The NHS needs to understand how children are growing across the country so when your child is in year 6, their class will take part by being weighed and measured.

It will be necessary to remove only the children’s shoes and possibly bulky/heavy outer clothing to ensure accuracy of measurement.

Please see the national child measurement programme factsheet for parents for more information.

Confidential Drop in Clinic In Secondary Schools

All secondary schools in CCHP have a weekly school health nurse drop in service. Here a range of issues can be discussed such as relationships, bullying, HPV, friendship issues, staying safe, divorce, exercise, puberty, sleep, anger, contraceptive advice, smoking, healthy weight and eating.

All of these drop ins have achieved or are working towards achieving Young People Friendly accreditation.

‘We believe that the concerted application of the Quality criteria for young people friendly health services will contribute to improving the quality and coverage of health services provided to adolescents in England, and to the reduction of inequities in access to health services’ (DH 2011)

Immunisation Programme in School

The school health nursing service delivers the national HPV immunisation programme. The vaccine is offered to all girls entering year 8. The national HPV Programme leaflet answers questions about the HPV vaccine and cervical cancer.

Training, advice and support to Education staff

School Health Nurses work to support children, young people and their families with additional health needs in the school setting. This may be in the form of provision of Health Care Plans, staff/parent training and ongoing advice as required.

Universal Plus Service

SHN’s are a key part of ensuring children, young people and families get extra help and support when they need it. They will offer “early help” through providing care and or by referral or signposting to other services. Early help can prevent problems developing or worsening.

This may include:

  • Individual support child /young person with a School Health Nurse    

For children and young people with a variety of health needs including:

  • Physical and emotional support
  • Health advice and support
  • Sexual health advice
  • Smoking cessation advice

Up to a maximum four sessions of support are offered.
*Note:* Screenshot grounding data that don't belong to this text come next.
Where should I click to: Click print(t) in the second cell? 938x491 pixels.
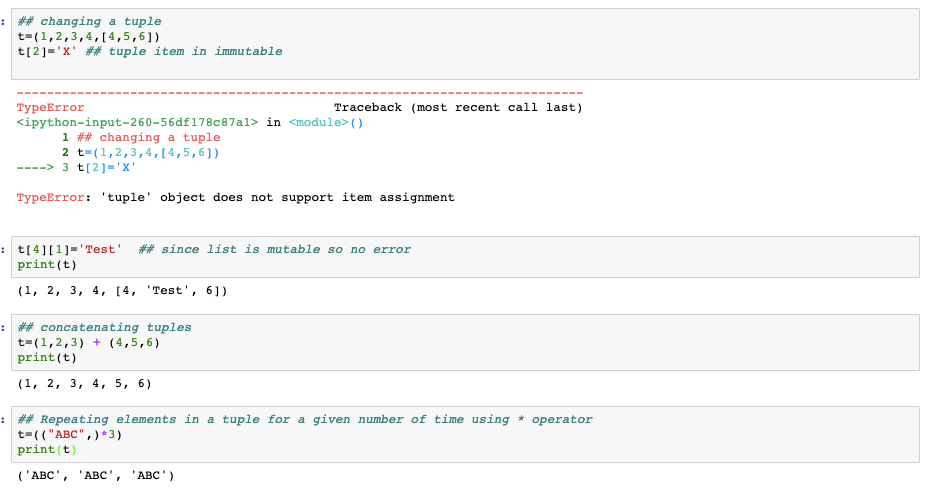click(47, 264)
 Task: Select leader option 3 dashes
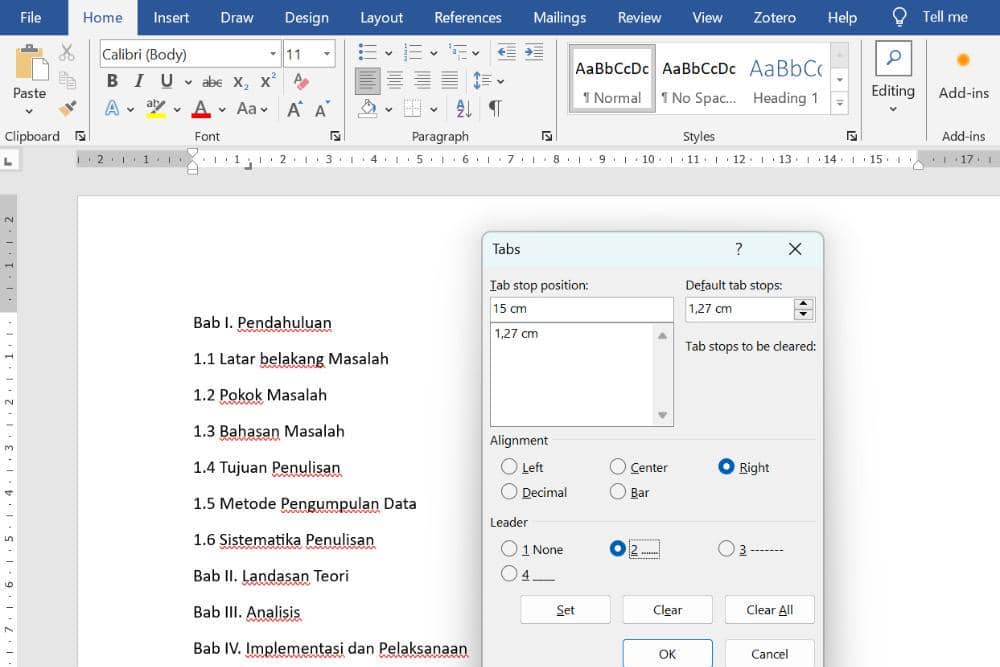tap(726, 549)
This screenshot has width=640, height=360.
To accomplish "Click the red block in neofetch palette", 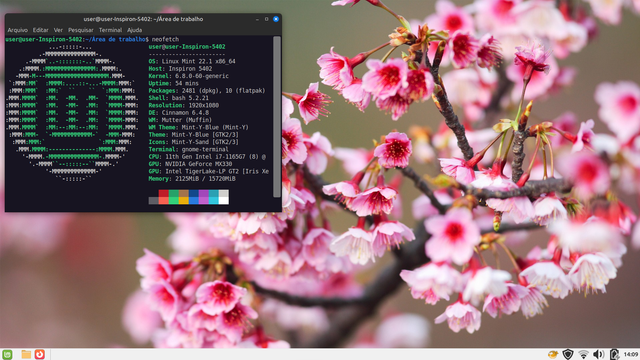I will 163,197.
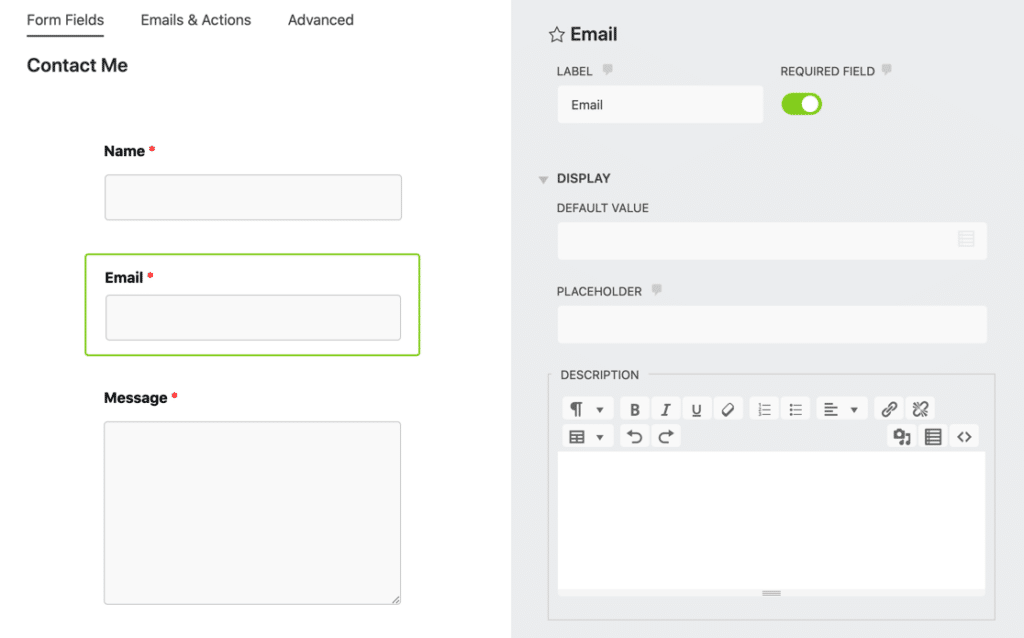Open the text alignment dropdown
Image resolution: width=1024 pixels, height=638 pixels.
pos(837,408)
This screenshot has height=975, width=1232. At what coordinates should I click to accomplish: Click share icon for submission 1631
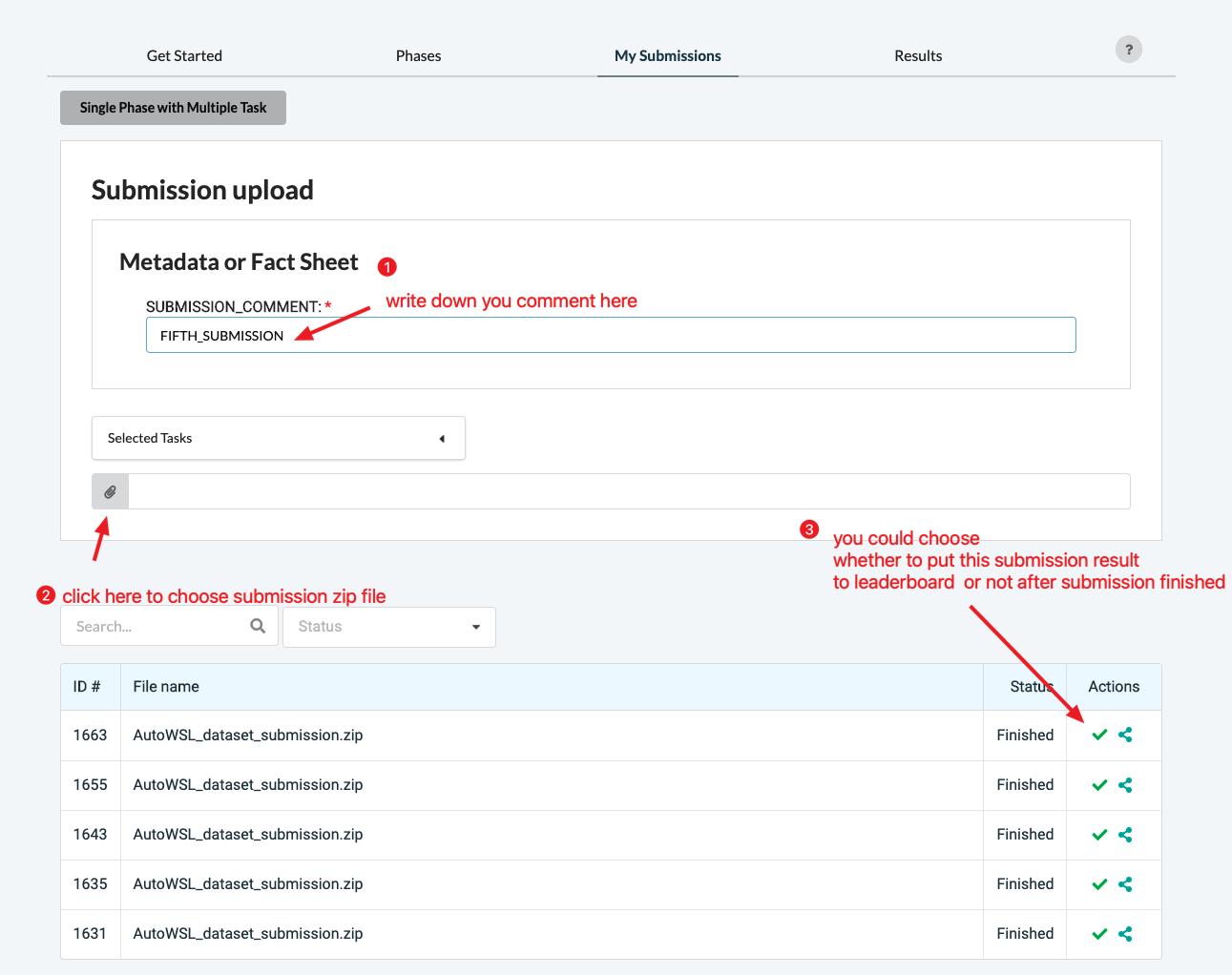point(1125,933)
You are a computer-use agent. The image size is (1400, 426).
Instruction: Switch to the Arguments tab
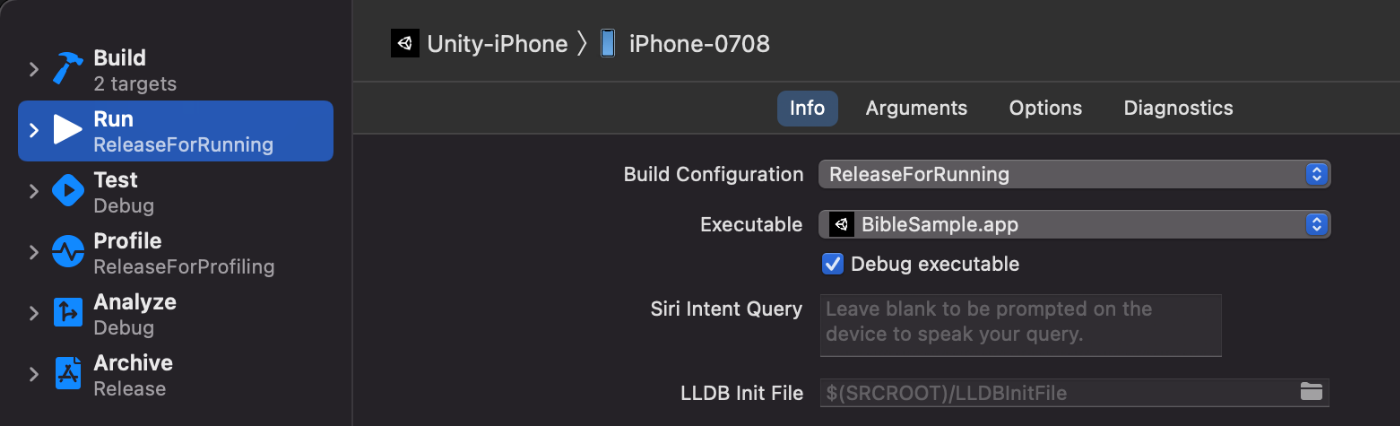(916, 108)

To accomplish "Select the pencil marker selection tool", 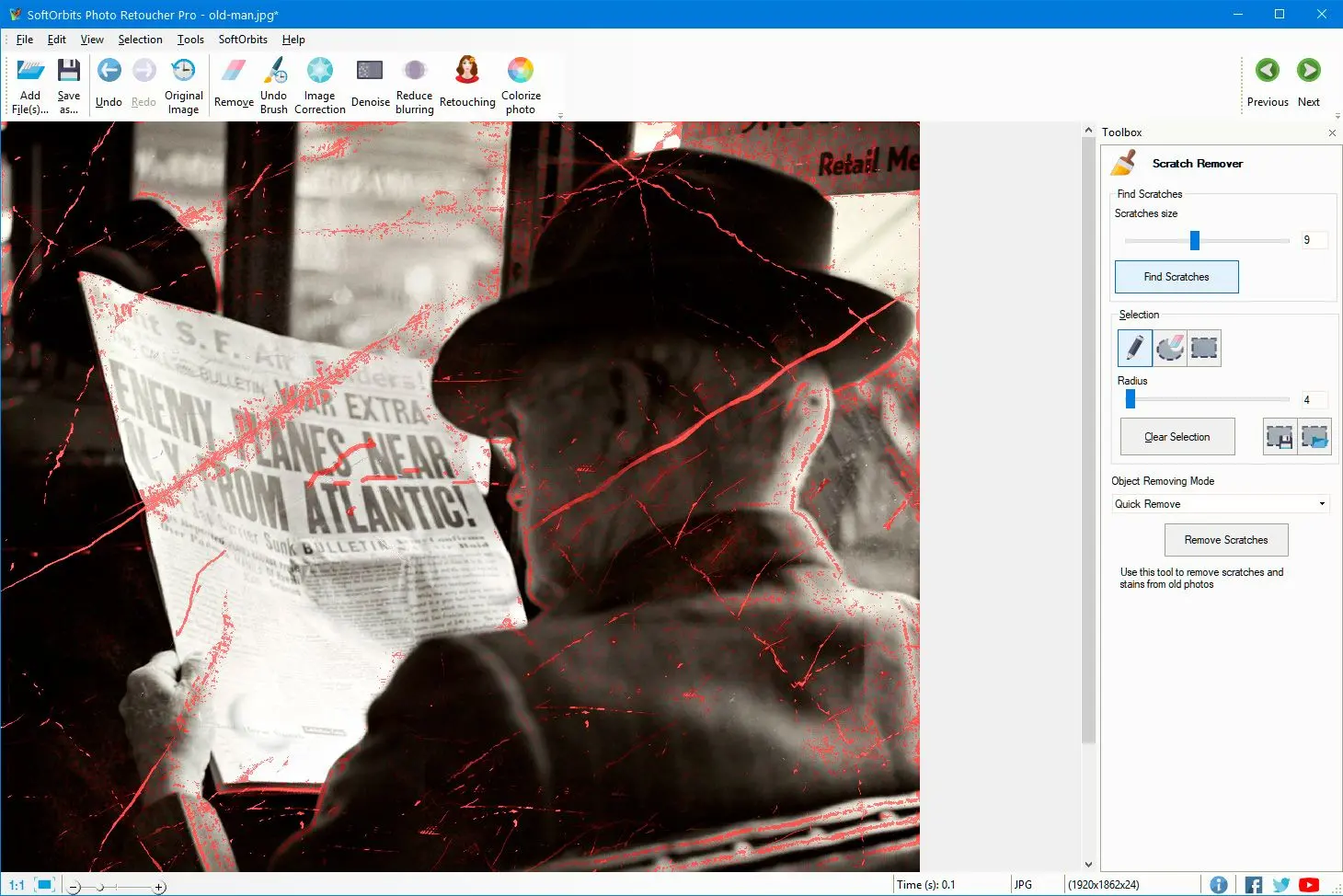I will tap(1134, 348).
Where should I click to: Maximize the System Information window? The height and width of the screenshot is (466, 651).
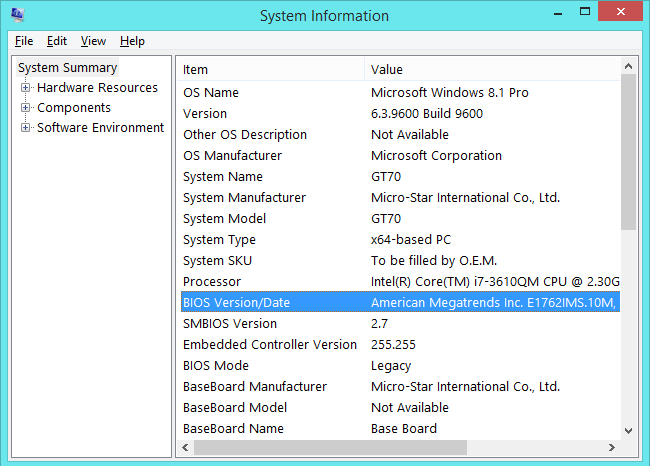pos(585,12)
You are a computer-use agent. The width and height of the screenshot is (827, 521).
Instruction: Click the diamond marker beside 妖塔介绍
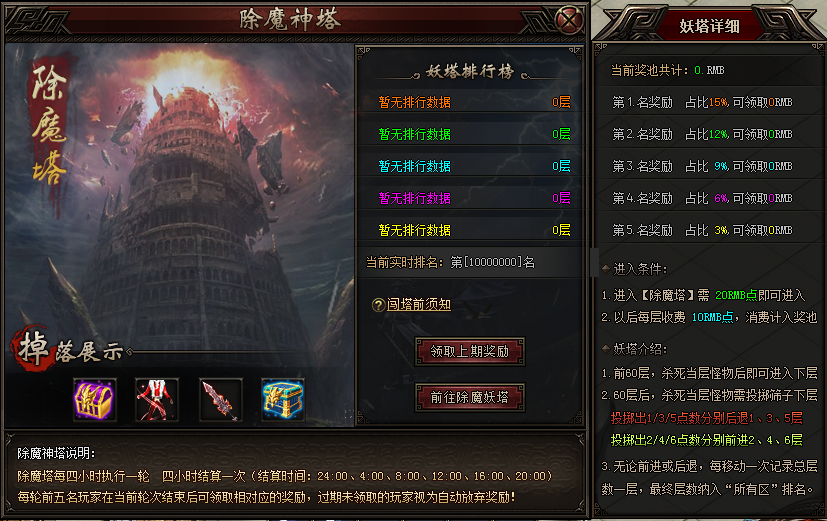(606, 349)
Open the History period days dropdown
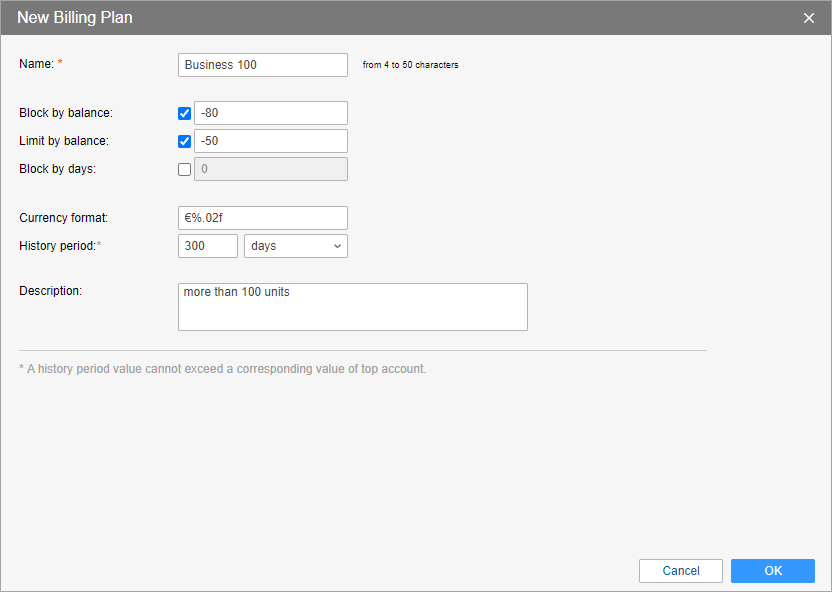Image resolution: width=832 pixels, height=592 pixels. (x=295, y=246)
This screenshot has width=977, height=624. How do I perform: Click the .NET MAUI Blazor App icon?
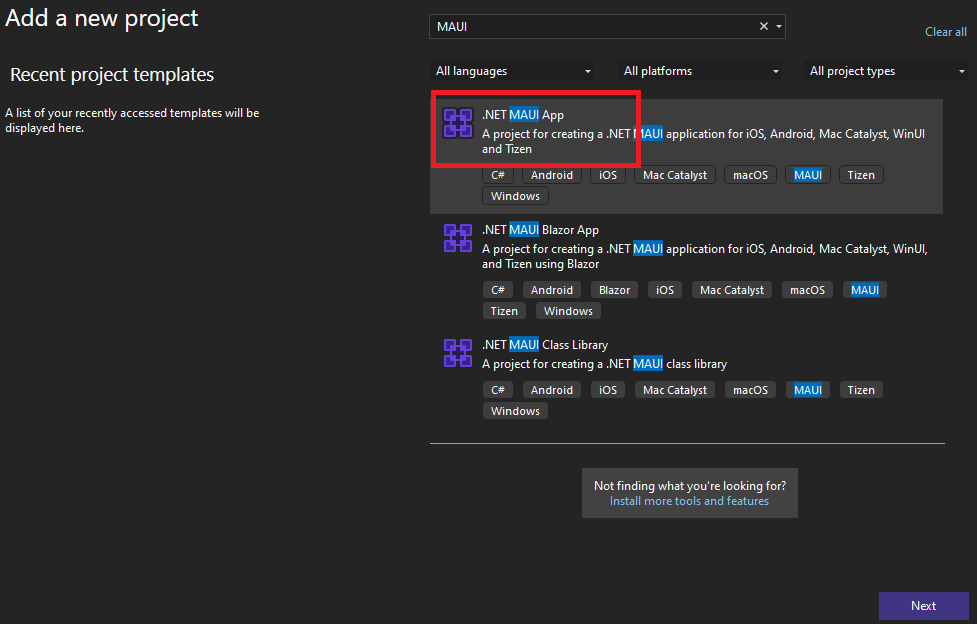(458, 238)
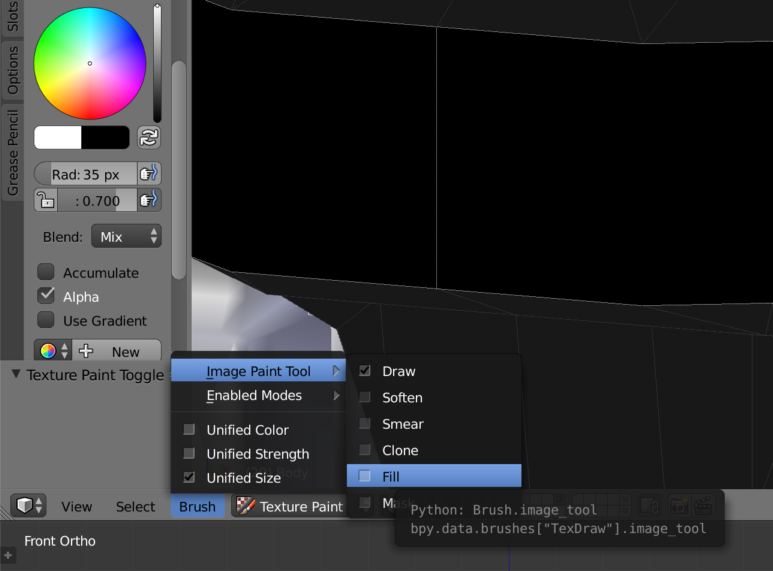Collapse the Texture Paint Toggle panel
773x571 pixels.
17,375
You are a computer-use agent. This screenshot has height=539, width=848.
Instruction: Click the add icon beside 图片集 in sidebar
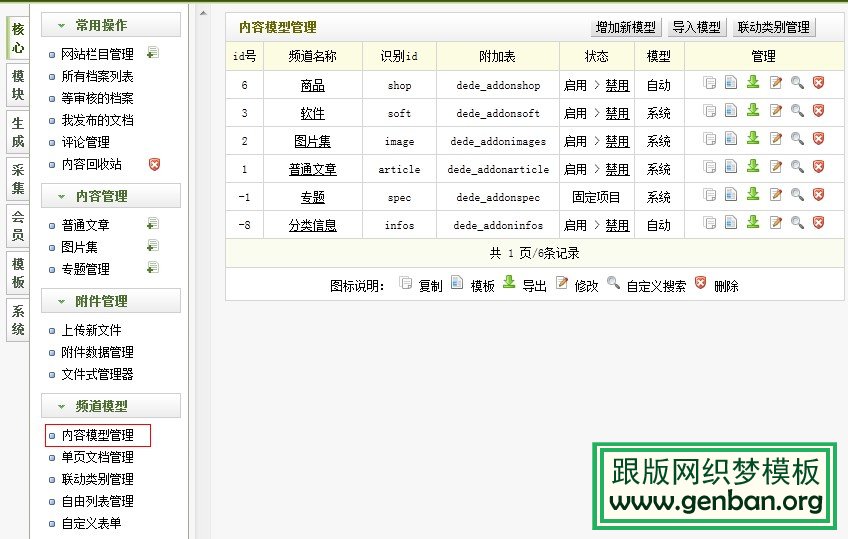click(153, 246)
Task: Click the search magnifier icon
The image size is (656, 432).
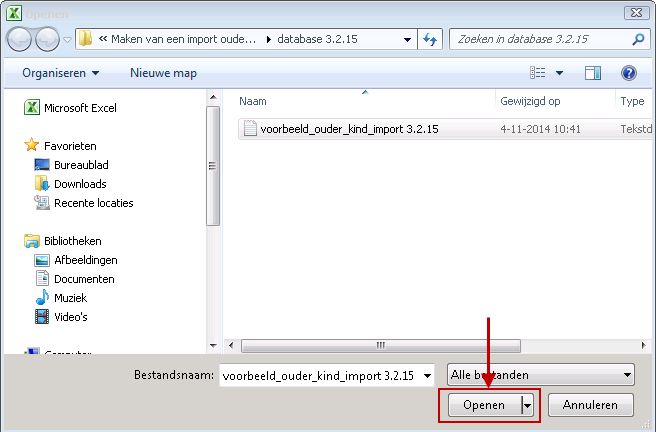Action: [638, 39]
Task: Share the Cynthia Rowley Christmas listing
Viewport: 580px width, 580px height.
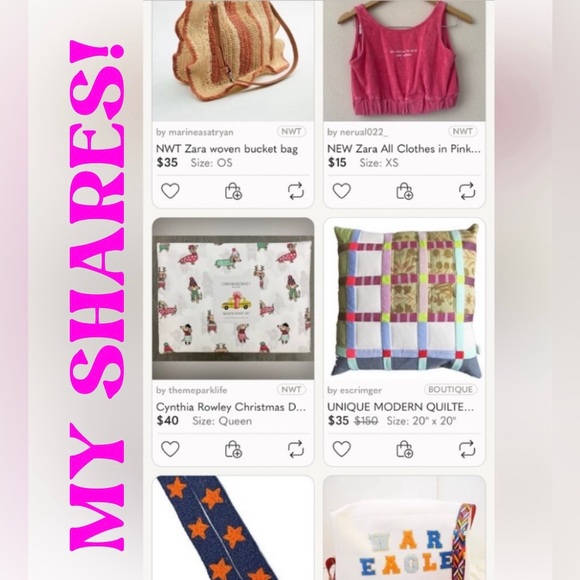Action: click(296, 449)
  • Enuresis Clinics (for children and young people aged 7 and above who have problems with night time bedwetting(nocturnal enuresis))

The service is accessed via an open referral system from health professionals, carers and parents. All school age children (over the age of 7 years) with nocturnal enuresis will be offered advice and support. When the referral is received an information leaflet will be sent to the child prior to clinic appointment.

The assessment process will be explained at the first visit, to the child /young person and their parent/ carer.

The assessment will be completed by the School Nurse in partnership with child /young person and their parent/ carer and treatment options explained.

Universal Partnership Plus Service 

SHN’s will be part of teams providing ongoing additional services for  children, young people and families requiring longer term support for a range of special needs or those with a disability, those with mental health or substance misuse   problems and risk taking behaviours. The School health nursing service also forms part of the multi agency services for children, young people and families where there are child protection or safeguarding.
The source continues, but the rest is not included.